Three-dimensional homology model of Echis coloratus SVMP, depicting the locations of positively selected amino acid sites (shown in red) detected by site-model 8 analyses for different domains. The omega values (Codeml: Mgene with option G) and the number of positively selected sites (Model 8, PP ≥ 0.95, Bayes-Empirical Bayes approach) are also indicated for the respective domains. A plot of amino acid positions (x axis) against accessible surface area (ASA) ratio (y axis) indicating the positions of amino-acids (exposed or buried) in the crystal structure of Echis coloratus SVMP is presented.

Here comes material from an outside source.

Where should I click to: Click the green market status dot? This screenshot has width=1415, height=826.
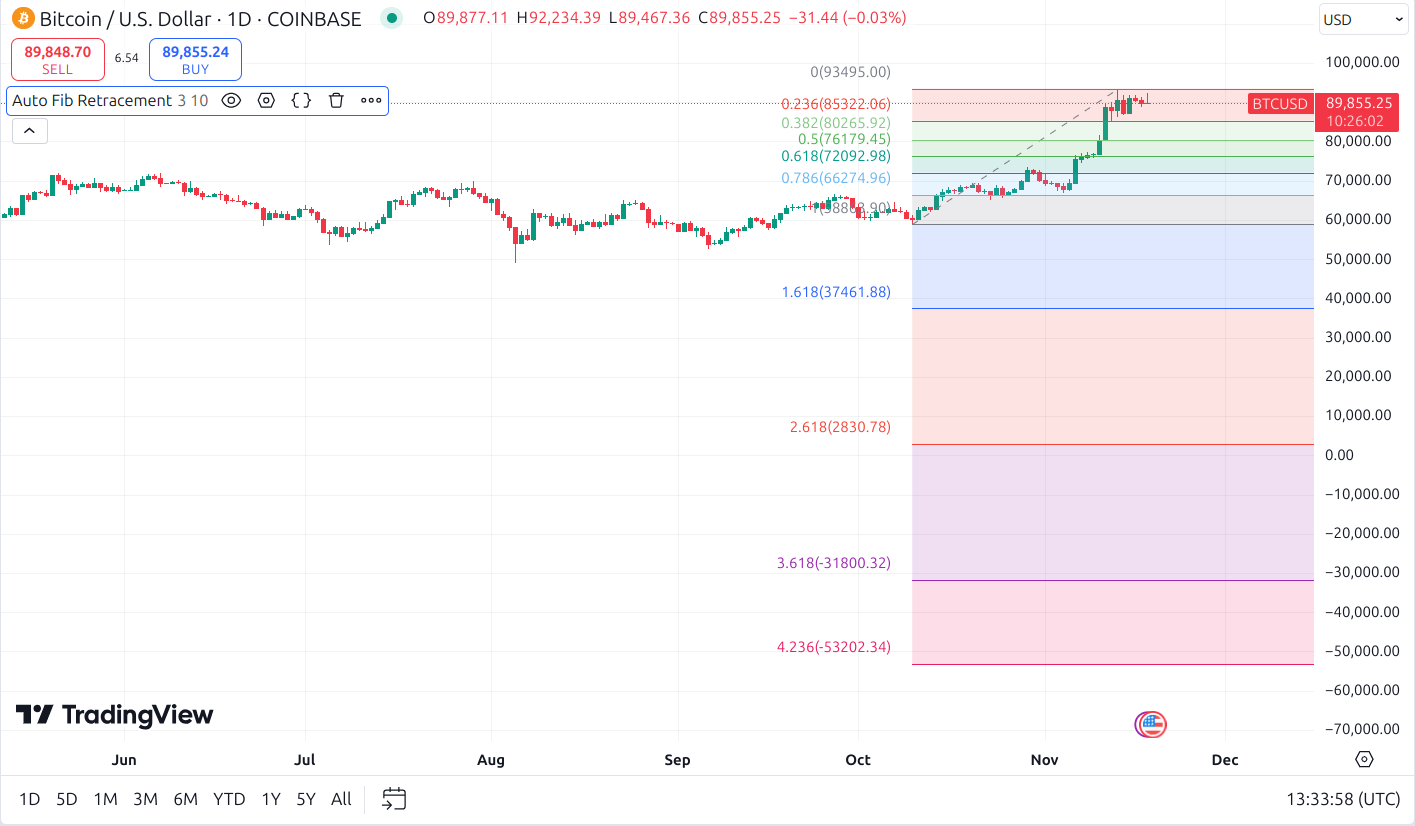(x=390, y=18)

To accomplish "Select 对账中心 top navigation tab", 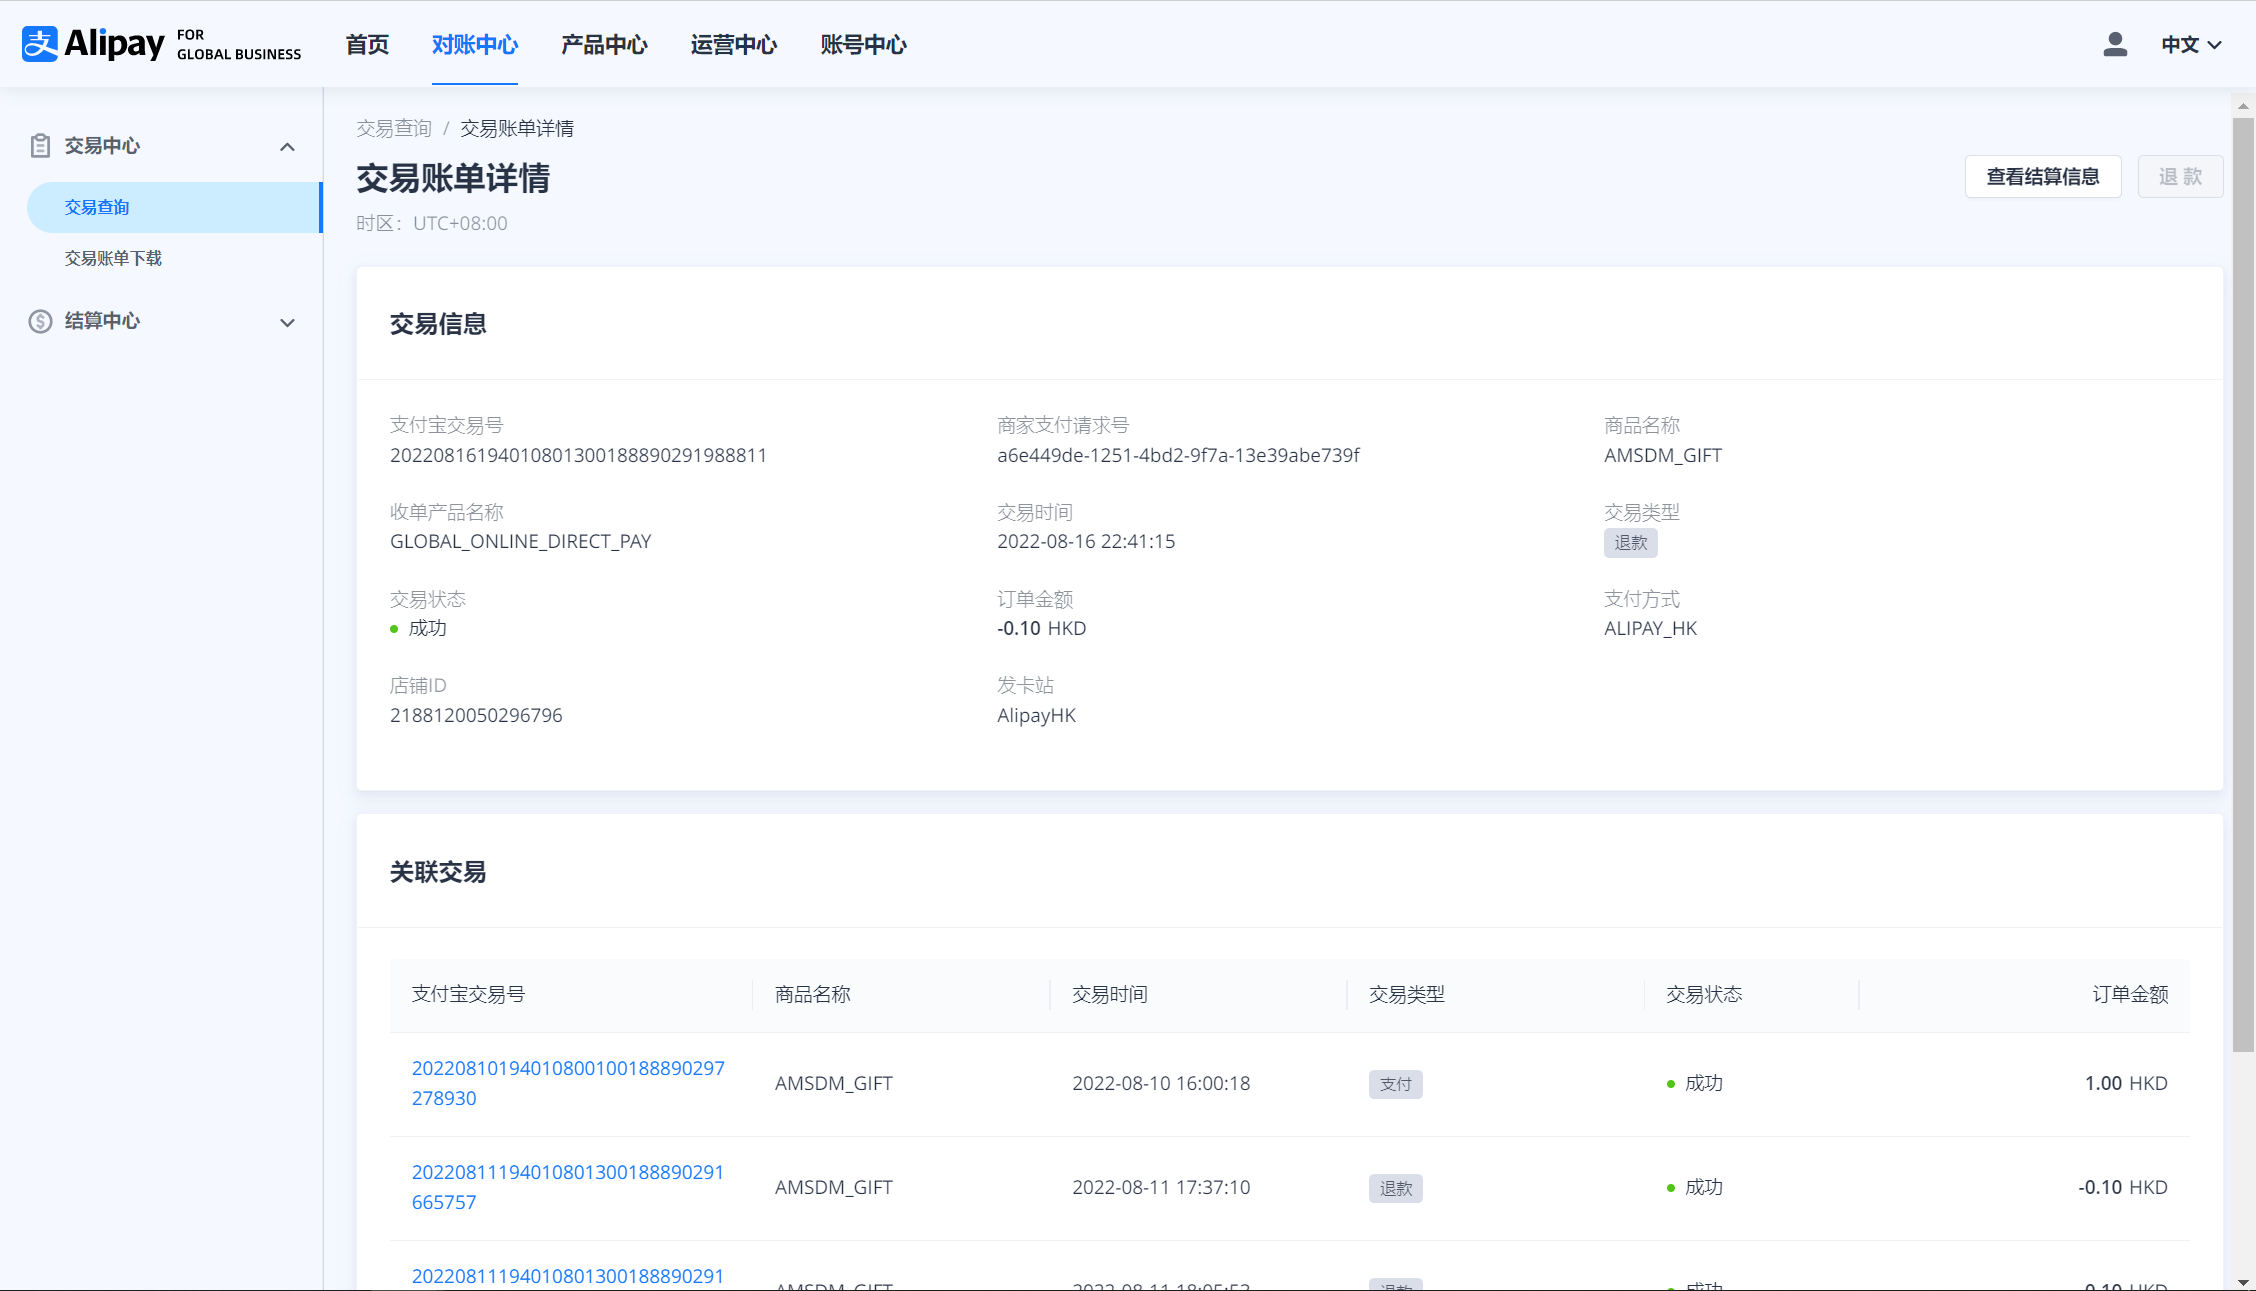I will (x=475, y=44).
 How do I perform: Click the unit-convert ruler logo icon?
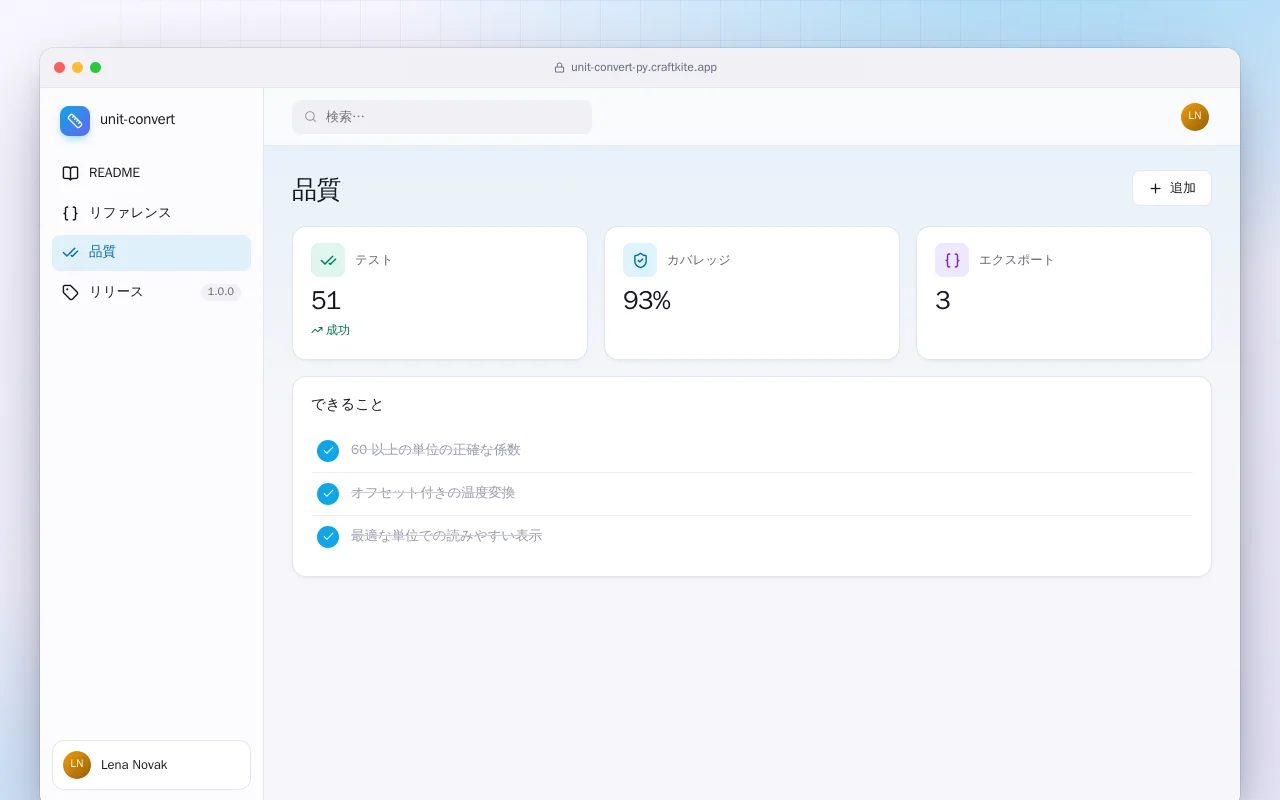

Residues with an ASA ratio of more than 50% (above blue line) are considered to be exposed to the surrounding solvent whereas those with a ratio lesser than 20% (bellow the red line) are considered to be buried. The co-ordinates of positively selected sites in the protease, disintegrin-like and cysteine-rich domains are shown as big green, blue, and orange circles, respectively. Three-dimensional structures of each SVMP domain depicting the locations of positively selected sites (in red) along with the model 8 omega are also presented.

Fig. 5.

Inhibition of human a7 nAChR by proline-rich SVMP pre-pro only domain variants from Psammophis mossambicus. Pm1 and Pm2 concentration-dependently inhibited a7 nAChR endogenously expressed in SH-SY5Y human neuroblastoma cells in a high-throughput FLIPR Ca²⁺ imaging assay. Inset, the IC50s for inhibition of a7 nAChR by Pm1 and Pm2 were determined as 11.99 μm (pIC50 4.921 ± 0.058) and 11.83 μm (pIC50 4.927 ± 0.094), respectively. Data are presented as mean ± S.E. with n = 3 replicates from 3 independent assays.

Fig. 6.

Sequence alignment of 1. JX467171 Azemiops feae, JX467172, 2. Azemiops feae, 3.B0VXV8 Sistrurus catenatus edwardsii, 4. Q90Y12 Crotalus durissus terrificus, 5. Q2PE51 Crotalus durissus terrificus, 6. Q27J49 Lachesis muta, 7. P01021 Gloydius blomhoffii, 8. P68515 Bothrops insularis, 9. Q9PW56 Bothrops jararaca, 10. P0C7P5 Protobothrops flavoviridis.